**REQUIRED TASK A:** According to the middle school reading blog, who wrote "Don't You Dare Read This, Mrs. Dunphrey"?

--- Begin DOCUMENT EXTRACT ---

Books in the Middle: Reading for Middle School

Our focus is on books middle school students might like to read and topics pertaining to books for these students, and we are giving recommendations. Teachers, librarians and middle school students are the contributors to this blog. Enjoy!

Don’t You Dare Read This… March 14, 2013

Don’t You Dare Read This, Mrs. Dunphrey By: Margaret Peterson Haddix

imgresThis was a quick little read that had a lot of punch and power. We meet Tish, what seems to be your average teenager who thinks writing in a journal for class is stupid and definitely not worth her time.   She and her classmates have discussed how their teacher, Mrs. Dunphrey, allows students to write “Don’t Read” at the top of their entries that they want to be more private. Typical teenagers then think: What if I just wrote the same few lines over and over again?  What if I had some really juicy information and then my teacher started treated me differently? They would have her caught. Moving past the “what ifs”, the entire book is told through Tish’s entries and quick responses from Mrs. Dunphrey, most of which pertain to quick praise for the amount she has written and asking if Tish will ever allow her to actually read her entries, which happens sparingly throughout the novel.

--- End DOCUMENT EXTRACT ---

**REQUIRED TASK B:** Please add -76 to every coordinate in the answers of the item coordinate data records for the stretch from the line containing "[Share on Telegram] (330, 211)" through the line containing "[SacKings.com RSS] (413, 1923)", and give that stretch again with every line kept, the request line included. Reproduce only those lines.

--- Begin RECORDS TO USE ---

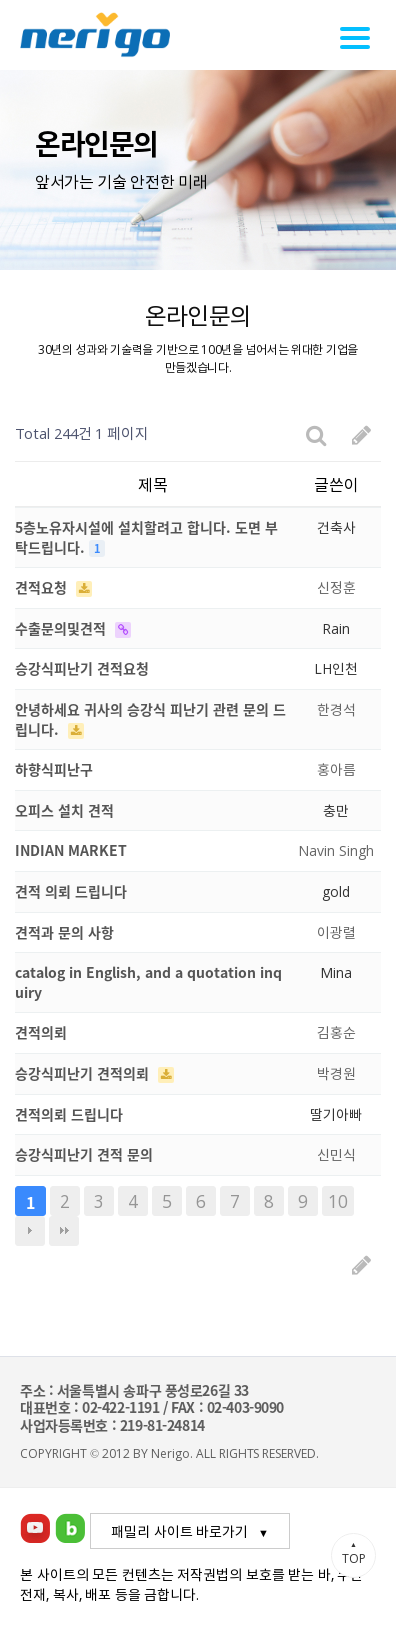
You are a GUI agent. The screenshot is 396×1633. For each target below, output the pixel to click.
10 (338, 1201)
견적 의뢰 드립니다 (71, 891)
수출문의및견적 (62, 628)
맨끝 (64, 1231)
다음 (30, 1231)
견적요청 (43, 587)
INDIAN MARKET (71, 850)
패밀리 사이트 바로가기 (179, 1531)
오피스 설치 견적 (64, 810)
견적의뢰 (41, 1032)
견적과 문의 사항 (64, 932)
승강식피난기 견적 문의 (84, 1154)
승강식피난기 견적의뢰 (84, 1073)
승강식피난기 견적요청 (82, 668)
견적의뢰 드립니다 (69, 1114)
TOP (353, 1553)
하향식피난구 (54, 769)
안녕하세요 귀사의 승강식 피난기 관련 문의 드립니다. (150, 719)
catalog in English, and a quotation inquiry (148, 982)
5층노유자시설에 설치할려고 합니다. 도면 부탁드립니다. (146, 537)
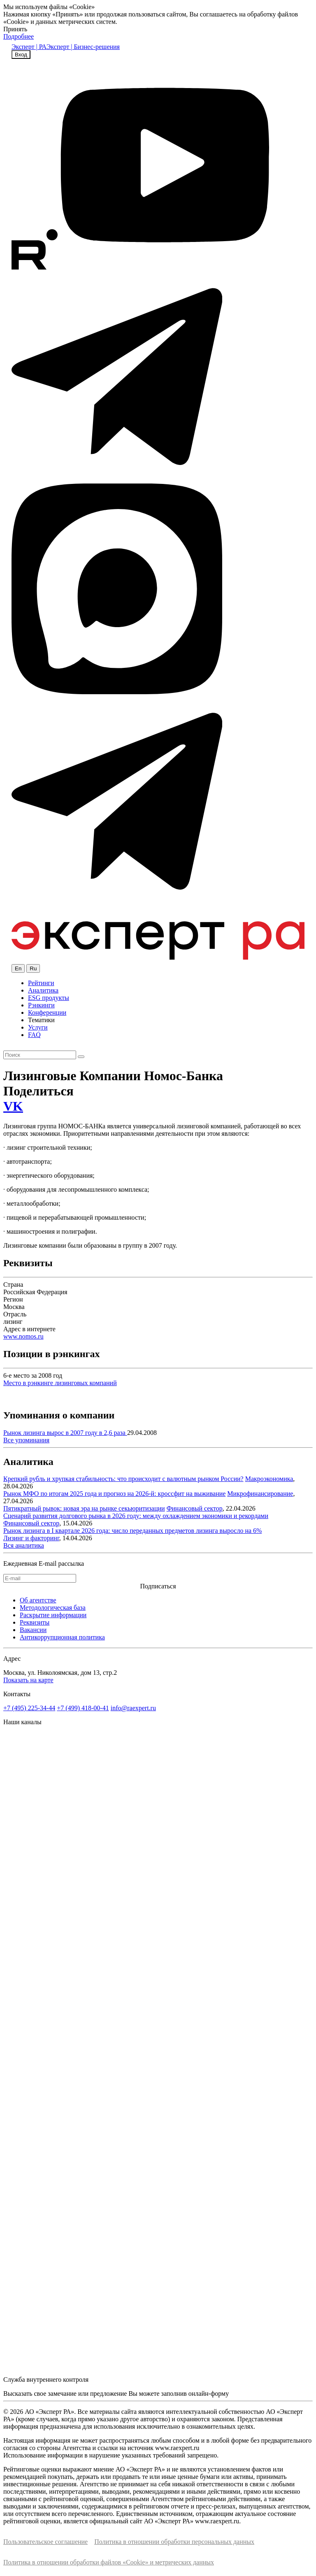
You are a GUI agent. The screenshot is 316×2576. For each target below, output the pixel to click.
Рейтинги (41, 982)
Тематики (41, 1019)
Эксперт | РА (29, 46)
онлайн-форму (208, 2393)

--- End RECORDS TO USE ---
--- Begin RECORDS TO USE ---

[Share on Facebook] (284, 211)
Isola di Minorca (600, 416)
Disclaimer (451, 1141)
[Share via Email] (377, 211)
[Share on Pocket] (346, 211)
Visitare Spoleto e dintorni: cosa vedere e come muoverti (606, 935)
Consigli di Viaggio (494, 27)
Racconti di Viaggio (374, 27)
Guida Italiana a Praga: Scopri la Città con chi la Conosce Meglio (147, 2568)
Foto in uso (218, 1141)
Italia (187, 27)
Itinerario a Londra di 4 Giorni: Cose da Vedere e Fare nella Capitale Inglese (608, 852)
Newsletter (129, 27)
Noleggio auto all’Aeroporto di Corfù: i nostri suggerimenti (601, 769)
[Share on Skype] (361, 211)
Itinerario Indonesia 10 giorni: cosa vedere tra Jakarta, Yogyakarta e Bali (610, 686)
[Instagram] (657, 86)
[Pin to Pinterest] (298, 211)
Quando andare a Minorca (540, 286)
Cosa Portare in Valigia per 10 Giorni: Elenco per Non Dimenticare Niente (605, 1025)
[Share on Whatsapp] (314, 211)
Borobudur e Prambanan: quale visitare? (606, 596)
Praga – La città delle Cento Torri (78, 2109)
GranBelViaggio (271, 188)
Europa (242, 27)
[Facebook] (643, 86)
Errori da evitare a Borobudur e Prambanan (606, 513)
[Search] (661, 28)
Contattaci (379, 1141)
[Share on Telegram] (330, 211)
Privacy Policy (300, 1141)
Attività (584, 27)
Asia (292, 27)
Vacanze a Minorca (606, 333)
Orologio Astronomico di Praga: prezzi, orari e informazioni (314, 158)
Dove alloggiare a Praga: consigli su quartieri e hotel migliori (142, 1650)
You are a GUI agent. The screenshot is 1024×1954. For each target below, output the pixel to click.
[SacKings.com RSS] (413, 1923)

--- End RECORDS TO USE ---

**EXPECTED OUTPUT A:** Margaret Peterson Haddix

**EXPECTED OUTPUT B:**
[Share on Telegram] (254, 135)
Privacy Policy (224, 1065)
Attività (508, -49)
Asia (216, -49)
Vacanze a Minorca (530, 257)
Orologio Astronomico di Praga: prezzi, orari e informazioni (238, 82)
Dove alloggiare a Praga: consigli su quartieri e hotel migliori (66, 1574)
You are a GUI agent. The screenshot is 1024×1954. For each target below, output the pixel to click.
[SacKings.com RSS] (337, 1847)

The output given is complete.